With linear scaling (y/y_mean), the inverse transform is straightforward: component_orig = component_scaled * prediction_scale * y_mean_per_region

This preserves additivity: sum(components_orig) = prediction_orig

Parameters:
  • media_contributions – Media contributions in scaled space [regions, timesteps, channels]

  • baseline – Baseline in scaled space [regions, timesteps]

  • control_contributions – Control contributions in scaled space [regions, timesteps, controls]

  • seasonal_contributions – Seasonal contributions in scaled space [regions, timesteps]

  • trend_contributions – Trend contributions in scaled space [regions, timesteps]

  • prediction_scale – Model’s prediction_scale factor (from F.softplus(self.prediction_scale))

Returns:

Dictionary with all contributions in original scale

fit_transform(X_media: ndarray, X_control: ndarray, y: ndarray) Tuple[Tensor, Tensor, Tensor][source]

Fit the scaler and transform data in one step.

Parameters:
  • X_media – Media variables [n_regions, n_timesteps, n_channels]

  • X_control – Control variables [n_regions, n_timesteps, n_controls]

  • y – Target variable [n_regions, n_timesteps]

Returns:

Tuple of (X_media_scaled, X_control_scaled, y_scaled)

deepcausalmmm.GlobalScaler

alias of SimpleGlobalScaler

deepcausalmmm.get_device(device: str | None = None) device[source]

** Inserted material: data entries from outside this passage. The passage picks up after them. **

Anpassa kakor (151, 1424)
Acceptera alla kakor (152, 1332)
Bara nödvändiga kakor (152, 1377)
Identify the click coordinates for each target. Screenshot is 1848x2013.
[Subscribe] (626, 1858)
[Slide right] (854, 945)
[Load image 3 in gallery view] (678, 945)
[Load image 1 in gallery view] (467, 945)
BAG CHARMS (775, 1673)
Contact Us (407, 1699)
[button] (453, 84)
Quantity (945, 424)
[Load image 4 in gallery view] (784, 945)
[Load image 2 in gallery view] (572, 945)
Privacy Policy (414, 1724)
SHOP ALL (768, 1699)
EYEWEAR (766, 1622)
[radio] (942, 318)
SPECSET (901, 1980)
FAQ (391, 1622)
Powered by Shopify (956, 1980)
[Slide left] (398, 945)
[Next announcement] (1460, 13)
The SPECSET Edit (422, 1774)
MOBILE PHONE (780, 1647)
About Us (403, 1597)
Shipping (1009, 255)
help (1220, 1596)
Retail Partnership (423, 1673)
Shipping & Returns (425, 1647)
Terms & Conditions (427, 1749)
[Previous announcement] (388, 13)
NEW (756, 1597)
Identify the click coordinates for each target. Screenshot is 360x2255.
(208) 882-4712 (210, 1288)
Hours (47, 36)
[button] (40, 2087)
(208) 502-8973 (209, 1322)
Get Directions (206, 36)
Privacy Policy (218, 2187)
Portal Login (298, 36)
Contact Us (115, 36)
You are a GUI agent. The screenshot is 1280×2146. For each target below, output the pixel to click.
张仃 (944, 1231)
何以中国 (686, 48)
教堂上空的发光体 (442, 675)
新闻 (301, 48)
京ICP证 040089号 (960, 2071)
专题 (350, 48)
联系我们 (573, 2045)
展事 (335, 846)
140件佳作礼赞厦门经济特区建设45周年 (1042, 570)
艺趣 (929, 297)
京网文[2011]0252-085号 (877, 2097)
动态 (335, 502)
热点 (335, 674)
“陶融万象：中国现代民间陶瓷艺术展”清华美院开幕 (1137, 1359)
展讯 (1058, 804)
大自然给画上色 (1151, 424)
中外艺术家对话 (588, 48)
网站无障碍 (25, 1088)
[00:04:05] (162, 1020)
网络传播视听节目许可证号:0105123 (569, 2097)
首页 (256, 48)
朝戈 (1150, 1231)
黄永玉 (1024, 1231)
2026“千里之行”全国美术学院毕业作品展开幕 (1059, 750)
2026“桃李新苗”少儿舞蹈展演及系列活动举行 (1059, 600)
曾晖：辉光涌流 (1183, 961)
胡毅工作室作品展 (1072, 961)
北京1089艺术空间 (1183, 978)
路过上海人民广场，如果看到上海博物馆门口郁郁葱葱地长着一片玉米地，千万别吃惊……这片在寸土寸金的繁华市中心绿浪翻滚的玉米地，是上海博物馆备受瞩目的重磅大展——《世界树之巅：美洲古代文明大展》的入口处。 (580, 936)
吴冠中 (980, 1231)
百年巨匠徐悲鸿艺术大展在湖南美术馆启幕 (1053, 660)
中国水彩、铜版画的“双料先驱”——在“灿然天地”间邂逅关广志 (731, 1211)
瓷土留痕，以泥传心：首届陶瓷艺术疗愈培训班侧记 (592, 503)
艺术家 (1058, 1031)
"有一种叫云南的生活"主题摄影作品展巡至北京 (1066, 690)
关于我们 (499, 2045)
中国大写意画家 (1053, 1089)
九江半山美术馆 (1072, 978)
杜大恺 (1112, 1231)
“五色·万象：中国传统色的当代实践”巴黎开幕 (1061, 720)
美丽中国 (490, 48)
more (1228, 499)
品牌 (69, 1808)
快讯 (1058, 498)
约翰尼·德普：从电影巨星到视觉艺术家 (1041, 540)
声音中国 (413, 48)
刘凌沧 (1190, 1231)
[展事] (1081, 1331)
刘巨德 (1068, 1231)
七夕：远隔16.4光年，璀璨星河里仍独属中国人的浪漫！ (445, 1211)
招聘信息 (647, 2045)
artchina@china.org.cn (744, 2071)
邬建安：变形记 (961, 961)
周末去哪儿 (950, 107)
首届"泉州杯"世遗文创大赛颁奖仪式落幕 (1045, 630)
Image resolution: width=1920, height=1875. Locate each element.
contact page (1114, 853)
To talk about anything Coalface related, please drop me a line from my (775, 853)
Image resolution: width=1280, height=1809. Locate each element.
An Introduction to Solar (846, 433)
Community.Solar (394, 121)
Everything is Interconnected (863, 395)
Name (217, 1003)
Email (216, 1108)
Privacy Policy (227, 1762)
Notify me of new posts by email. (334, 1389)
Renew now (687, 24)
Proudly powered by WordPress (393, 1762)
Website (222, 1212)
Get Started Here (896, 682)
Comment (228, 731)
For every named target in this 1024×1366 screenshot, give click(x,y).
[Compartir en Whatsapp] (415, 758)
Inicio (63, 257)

Get the appropriate device for model training/inference.

Parameters:

device – Device specification (‘auto’, ‘cpu’, ‘cuda’, ‘cuda:0’, etc.) If None or ‘auto’, will use CUDA if available

Returns:

Selected device

Return type:

torch.device

Modules

cli

Command-line interface for DeepCausalMMM.

core

Core components of DeepCausalMMM.

exceptions

Custom exceptions for DeepCausalMMM package.

postprocess

Post-processing utilities for DeepCausalMMM analysis and visualization.

utils

Utility functions for DeepCausalMMM.